By the way, does anyone know if removing the auger shaft bolts damage the brass gear in the gearcase? When you remove them its like your twisting the whole auger shaft, that force can't be good for the gearcase, no?


----------



## sidegrinder (Apr 18, 2015)

If you are talking about the outside bolts that hold the shaft ends in the housing bushings, it shouldn't be a problem. They don't need to be over torqued. If you're worried, just keep one hand on a rake as you tighten the bolts to isolate the gearbox.


----------



## jtclays (Sep 24, 2010)

I just wedge a 2x4 in the augers and leave the shear pins in. I usually soak all bolts with PB Blaster the night before I do a teardown. I then cheat on the big ones with an air impact. Haven't broke one yet. With a breaker bar and dry bolts I'm an Olympic Champion bolt buster:blush:


----------



## jenkinsm2 (Dec 7, 2014)

So i moved the washers outside the groove pins on auger shaft, the side to side play is about 1/16 an inch now. Is this acceptable or should I get another thinner set of washers and reduce the play to zero?


----------



## RedOctobyr (Mar 2, 2014)

jtclays said:


> I just wedge a 2x4 in the augers and leave the shear pins in. I usually soak all bolts with PB Blaster the night before I do a teardown. I then cheat on the big ones with an air impact. Haven't broke one yet. With a breaker bar and dry bolts I'm an Olympic Champion bolt buster:blush:


That's basically what I did. To get the first auger bolt off, I put a wrench on each side and twisted both at once. That isolated the twisting to just the auger shaft, for the first bolt. 

For the second auger bolt, I put a 2x4 through the augers, put the 2x4 up against the auger housing, and rotated the impeller until the auger & shear bolts were going to be taking most of the force, in the direction I needed to turn the auger bolt. That helped reduce the force transmitted to the gearbox.

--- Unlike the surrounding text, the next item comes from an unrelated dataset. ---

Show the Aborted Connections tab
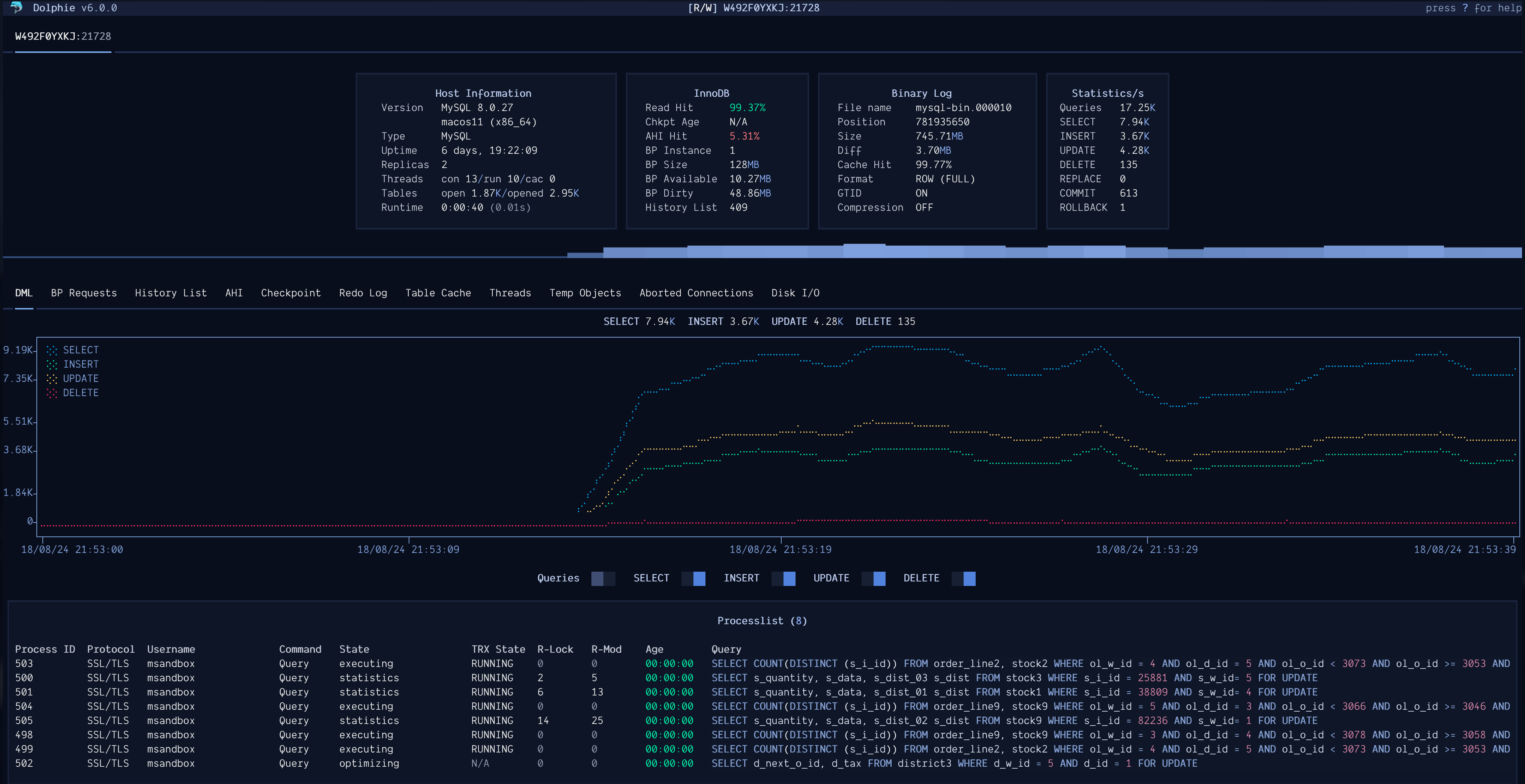The image size is (1525, 784). 696,293
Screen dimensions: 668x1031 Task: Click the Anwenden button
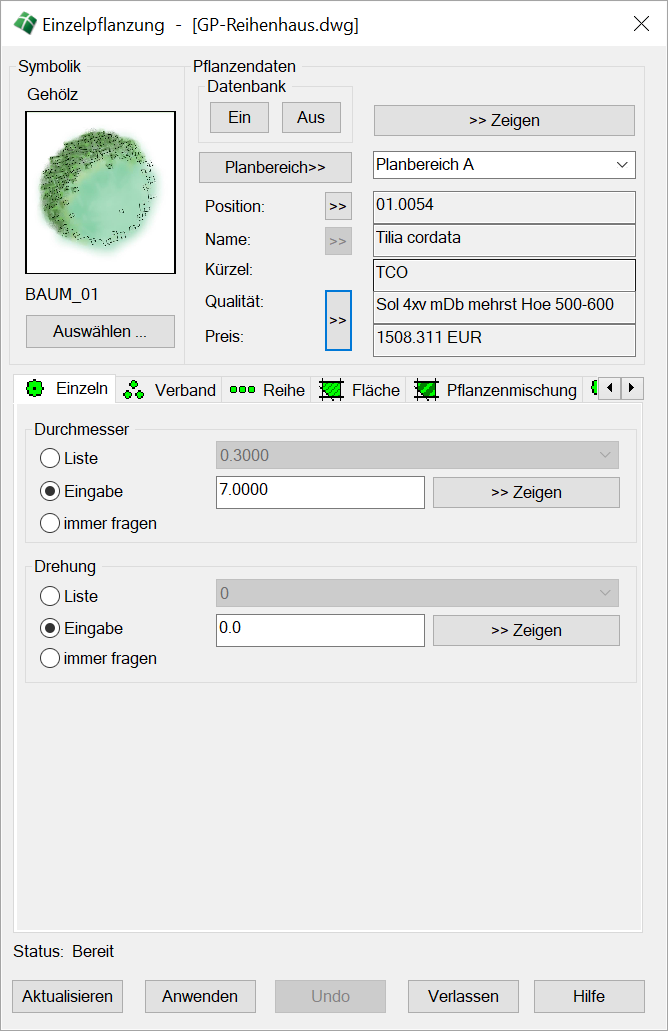point(200,996)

I don't think I'd worry about getting the play to 0. If it's assembled correctly, that's a good start. I don't think I've checked how much play mine even has.


----------



## Shryp (Jan 1, 2011)

One question that hasn't been asked. Is this play the auger shaft moving back and forth inside the gearbox, or is this play the whole assembly moving side to side inside of the bucket?

If it is inside the gearcase it could be the shims and bushings are worn or the gasket used was too thick. If it is the whole assembly it could be the outer bushings or shims or it could be the bucket sides are bent out.


----------



## jenkinsm2 (Dec 7, 2014)

Shryp said:


> One question that hasn't been asked. Is this play the auger shaft moving back and forth inside the gearbox, or is this play the whole assembly moving side to side inside of the bucket?
> 
> If it is inside the gearcase it could be the shims and bushings are worn or the gasket used was too thick. If it is the whole assembly it could be the outer bushings or shims or it could be the bucket sides are bent out.


Its the whole assembly, I just put an order for 2.50 for 2 more washers. I will try to reduce the shim more. The way I see it, any side to side play cannot be good for the bronze gear. Just a theory but even the whole assembly is moving that is not good.


----------